***** DOCUMENT PASSAGE

Manuka Honey could be the new antibiotic, according to Frank Buonanotte, CEO of Honeymark International, a manufacturer of honey-based health care products. By studying the way bacteria protect themselves from attack by forming slimy clumps, Honeymark scientists have discovered that Manuka Honey may be an effective new weapon in breaking up the microbes’ defenses.
“If the bacteria can multiply enough to form a slimy mass called a biofilm, they are much less sensitive to antibiotics and antiseptics,” says Frank Buonanotte. “Doctors treating badly injured and infected patients urgently need to remove these biofilms so that they can treat their wounds safely, and prevent the spread of antibiotic-resistant bacteria.”
Honeymark scientists studied six different strains of bacteria, five of which came from injuries. The bacteria was grown in a laboratory to form biofilms, which are notoriously difficult to treat when they appear as hospital infections. Biofilms prevent healing in wounds and may lead to chronic ulcers. The laboratory grown samples were treated with Manuka Honey, then unattached bacteria were washed off and the remaining slime layer was studied after different time periods. In every sample, the biofilm was disrupted making it more susceptible to the treatment with conventional antibiotics. This research could have a major impact on the medical industry, particularly the way medical professionals look at wound care. It's also important to note that Manuka Honey has no known harmful side effects.

**********

__PROBLEMS AND TASKS__:
- a) Using the Manuka Honey article, list in order each step the scientists applied to the bacterial samples in the laboratory.
- b) Continue the Manuka Honey article from its last sentence.

***** RECORDED INFORMATION

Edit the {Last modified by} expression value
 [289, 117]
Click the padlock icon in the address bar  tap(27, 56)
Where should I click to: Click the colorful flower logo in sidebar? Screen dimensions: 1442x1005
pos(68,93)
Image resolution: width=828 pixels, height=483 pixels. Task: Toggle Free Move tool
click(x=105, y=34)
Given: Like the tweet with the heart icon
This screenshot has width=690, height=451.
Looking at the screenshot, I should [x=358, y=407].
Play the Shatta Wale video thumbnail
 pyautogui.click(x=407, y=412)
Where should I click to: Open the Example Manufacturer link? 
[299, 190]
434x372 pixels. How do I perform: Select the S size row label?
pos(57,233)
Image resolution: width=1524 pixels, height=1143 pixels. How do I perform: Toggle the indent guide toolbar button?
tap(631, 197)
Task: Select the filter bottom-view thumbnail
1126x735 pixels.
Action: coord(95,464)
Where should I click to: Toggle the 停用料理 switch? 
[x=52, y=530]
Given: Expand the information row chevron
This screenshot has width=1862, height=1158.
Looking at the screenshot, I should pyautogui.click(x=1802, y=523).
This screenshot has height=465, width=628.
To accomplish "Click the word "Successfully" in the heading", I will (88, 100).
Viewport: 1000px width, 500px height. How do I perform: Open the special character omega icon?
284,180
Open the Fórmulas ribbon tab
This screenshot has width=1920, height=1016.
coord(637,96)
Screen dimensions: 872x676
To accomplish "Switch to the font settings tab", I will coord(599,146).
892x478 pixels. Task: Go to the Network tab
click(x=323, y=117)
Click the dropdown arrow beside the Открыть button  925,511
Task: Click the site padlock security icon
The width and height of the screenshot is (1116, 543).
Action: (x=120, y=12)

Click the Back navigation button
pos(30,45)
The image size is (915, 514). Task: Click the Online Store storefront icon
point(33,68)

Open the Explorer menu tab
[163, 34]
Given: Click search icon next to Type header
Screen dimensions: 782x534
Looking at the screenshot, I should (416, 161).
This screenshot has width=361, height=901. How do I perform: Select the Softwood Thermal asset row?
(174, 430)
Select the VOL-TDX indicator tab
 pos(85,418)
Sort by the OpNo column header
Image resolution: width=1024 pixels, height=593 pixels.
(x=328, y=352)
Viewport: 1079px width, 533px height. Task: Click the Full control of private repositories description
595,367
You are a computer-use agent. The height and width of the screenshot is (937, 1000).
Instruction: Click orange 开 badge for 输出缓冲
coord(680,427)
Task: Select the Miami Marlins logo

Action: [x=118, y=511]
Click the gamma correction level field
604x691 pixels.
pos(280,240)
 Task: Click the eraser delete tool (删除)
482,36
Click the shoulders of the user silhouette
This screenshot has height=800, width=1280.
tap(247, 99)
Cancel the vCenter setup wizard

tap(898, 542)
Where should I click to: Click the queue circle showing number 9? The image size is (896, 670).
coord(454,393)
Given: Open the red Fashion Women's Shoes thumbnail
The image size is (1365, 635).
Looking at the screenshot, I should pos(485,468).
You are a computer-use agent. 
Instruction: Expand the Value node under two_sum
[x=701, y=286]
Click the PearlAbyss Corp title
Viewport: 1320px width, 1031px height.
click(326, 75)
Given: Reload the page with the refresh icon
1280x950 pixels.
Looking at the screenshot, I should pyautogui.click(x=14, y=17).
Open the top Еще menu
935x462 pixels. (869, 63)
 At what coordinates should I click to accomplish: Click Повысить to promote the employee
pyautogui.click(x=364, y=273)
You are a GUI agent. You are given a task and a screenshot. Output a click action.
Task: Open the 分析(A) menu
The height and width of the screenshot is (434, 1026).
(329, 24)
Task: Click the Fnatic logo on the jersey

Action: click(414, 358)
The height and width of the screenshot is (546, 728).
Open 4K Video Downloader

**********

__ANSWERS IN ORDER__:
- a)
1. The bacteria were grown in a laboratory to form biofilms.
2. The samples were treated with Manuka Honey.
3. Unattached bacteria were washed off.
4. The remaining slime layer was studied after different time periods.

- b)
“Manuka Honey could be a realistic alternative to treatment with antibiotics and antiseptics,” says Frank Buonanotte. “With the rise in hospital infections from resistant bacteria, there is a need for more effective treatments. Dressings with Manuka Honey is available by Honeymark and for the first time we are seeing that Manuka Honey is effective against these tough biofilms as well as slowing isolated bacteria.”